Tembakau atau kemudian dikenal dengan emas hijau yang tumbuh subur pada musim tanamnya memang menjanjikan kemewahan bagi empunya. Harga per kilogramnya fantastis untuk ukuran hasil bumi berupa daun. Tidak ada yang tidak tergiur, apalagi jika daun-daun yang diperam mampu mengahasilkan tembakau srintil yang harga per kilogramnya bisa menembus jutaan rupiah. Bisa dihitung berapa keuntungan yang akan diperoleh sekali musim tanam. Tidak heran jika setelah musim tanam tembakau berakhir, banyak mobil baru berjajar di depan rumah para petani tembakau.
Sebagai seorang sarjana pertanian yang tidak pro rokok, pernah terfikirkan bagaimana caranya menggeser tembakau dari singgasananya dengan tanaman yang juga tidak kalah profitasnya. Ini bukan pekerjaan ringan. Budaya, keyakinan masyarakat dan janji kehidupan yang ditawarkan oleh tembakau menjadi tembok yang paling kuat. Harus melibatkan banyak pihak termasuk pemerintah daerah dan pusat. Pemerintah menjadi kunci dalam upaya pergeseran tersebut, tersebab regulasi yang mengatur boleh tidaknya tanaman itu tumbuh dan berkembang adalah pemerintah.
Misalnya nikotin yang terkandung di dalam tembakau dapat digolongkan obat-obat berbahaya sebagaimana ganja tentu pembuatan regulasi yang mengatur tentang tembakau lebih mudah. Barangkali bahaya nikotin tidak sebesar ganja. Padahal bahaya merokok dan penghisap asap rokok jelas-jelas ada dan tidak ringan.

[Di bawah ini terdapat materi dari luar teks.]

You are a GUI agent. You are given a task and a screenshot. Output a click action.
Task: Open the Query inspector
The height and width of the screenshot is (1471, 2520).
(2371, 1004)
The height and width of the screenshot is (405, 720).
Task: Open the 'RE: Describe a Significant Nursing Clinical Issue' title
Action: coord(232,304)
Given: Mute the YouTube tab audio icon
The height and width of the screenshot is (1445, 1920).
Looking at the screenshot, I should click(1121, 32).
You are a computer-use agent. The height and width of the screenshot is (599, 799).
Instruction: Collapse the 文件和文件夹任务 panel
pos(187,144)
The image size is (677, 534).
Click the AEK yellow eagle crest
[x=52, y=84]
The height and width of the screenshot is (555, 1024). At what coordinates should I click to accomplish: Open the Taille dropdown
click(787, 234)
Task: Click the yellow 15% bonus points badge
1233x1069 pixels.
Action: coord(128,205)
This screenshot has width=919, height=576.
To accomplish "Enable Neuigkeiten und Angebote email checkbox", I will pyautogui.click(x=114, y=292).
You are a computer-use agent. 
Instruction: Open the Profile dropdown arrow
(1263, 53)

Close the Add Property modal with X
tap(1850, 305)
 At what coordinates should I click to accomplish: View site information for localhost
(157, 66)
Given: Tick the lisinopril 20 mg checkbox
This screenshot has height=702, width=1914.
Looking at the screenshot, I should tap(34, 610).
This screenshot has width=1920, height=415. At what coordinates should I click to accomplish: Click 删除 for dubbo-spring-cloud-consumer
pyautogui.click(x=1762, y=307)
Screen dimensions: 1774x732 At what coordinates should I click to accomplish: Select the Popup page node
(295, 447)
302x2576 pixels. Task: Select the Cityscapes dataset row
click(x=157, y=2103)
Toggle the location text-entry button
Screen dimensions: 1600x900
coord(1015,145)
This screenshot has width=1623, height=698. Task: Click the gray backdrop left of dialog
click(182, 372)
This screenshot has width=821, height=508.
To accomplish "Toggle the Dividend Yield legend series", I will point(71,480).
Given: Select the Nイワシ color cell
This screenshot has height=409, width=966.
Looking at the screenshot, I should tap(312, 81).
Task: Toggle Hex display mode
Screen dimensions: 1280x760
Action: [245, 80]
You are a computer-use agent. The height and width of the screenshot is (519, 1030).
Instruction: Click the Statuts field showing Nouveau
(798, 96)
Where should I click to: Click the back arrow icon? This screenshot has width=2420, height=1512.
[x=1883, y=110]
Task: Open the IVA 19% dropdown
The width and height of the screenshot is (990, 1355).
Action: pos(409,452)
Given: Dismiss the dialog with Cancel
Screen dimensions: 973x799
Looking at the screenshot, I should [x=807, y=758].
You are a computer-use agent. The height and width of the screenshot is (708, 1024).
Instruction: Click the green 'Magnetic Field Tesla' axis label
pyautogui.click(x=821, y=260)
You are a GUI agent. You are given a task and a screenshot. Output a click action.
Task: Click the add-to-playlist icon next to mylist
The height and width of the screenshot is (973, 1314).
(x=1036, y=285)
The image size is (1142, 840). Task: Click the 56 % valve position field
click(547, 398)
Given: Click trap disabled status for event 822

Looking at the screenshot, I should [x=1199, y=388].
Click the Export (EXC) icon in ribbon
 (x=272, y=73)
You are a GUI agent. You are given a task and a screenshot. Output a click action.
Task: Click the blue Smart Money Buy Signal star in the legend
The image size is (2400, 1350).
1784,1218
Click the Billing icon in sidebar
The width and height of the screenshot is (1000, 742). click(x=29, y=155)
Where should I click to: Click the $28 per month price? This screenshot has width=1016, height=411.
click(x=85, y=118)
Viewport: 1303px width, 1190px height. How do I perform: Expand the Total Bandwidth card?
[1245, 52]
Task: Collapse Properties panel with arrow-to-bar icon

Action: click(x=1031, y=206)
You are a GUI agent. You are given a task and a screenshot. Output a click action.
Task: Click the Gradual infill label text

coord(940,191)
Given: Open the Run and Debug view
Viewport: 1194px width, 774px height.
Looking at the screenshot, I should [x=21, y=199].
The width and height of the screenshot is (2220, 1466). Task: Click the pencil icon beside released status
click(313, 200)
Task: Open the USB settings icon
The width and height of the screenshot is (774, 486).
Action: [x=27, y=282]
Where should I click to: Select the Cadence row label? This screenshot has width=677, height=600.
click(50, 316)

Emas hijau adalah pembawa keberuntungan sekaligus malapetaka, menurut saya. Banyak masyarakat yang hidupnya bergantung padanya, bahkan banyak anak-anak muda yang bisa meraih cita-citanya berkat beasiswa perusahaan rokok. Negara ini juga mendapat devisa yang tidak sedikit juga dari tembakau dan rokok. Namun bahaya yang mengancam juga tidak ringan.
Jika dikalkulasi keuntungan dan bahaya yang ditimbulkan tetap lebih besar bahayanya. Dulu, sempat ada rumor rokok harganya mau dinaikkan bahkan ada salah satu stasiun televisi yang serius menggelar dialog mengenai ini. Pro dan kontra. Barangkali jika itu digulirkan dapat mengurangi jumlah perokok dan tentu saja ragam bahaya yang ditimbulkan bisa terminimalisir. Namun hasilnya? hingga saat ini harga rokok masih terjangkau dan jumlah perokok sepertinya kian bertambah.
Si gagah emas hijau memang mempunyai daya tawar tersendiri untuk tetap menjadi tembakau bukan yang lain. Kalaupun kandungan bahan kimia yang terkandung bisa berpotensi menjadi zat lain seperti pestisida misalnya, namun pesona menjadi tembakau tetap lebih menggiurkan.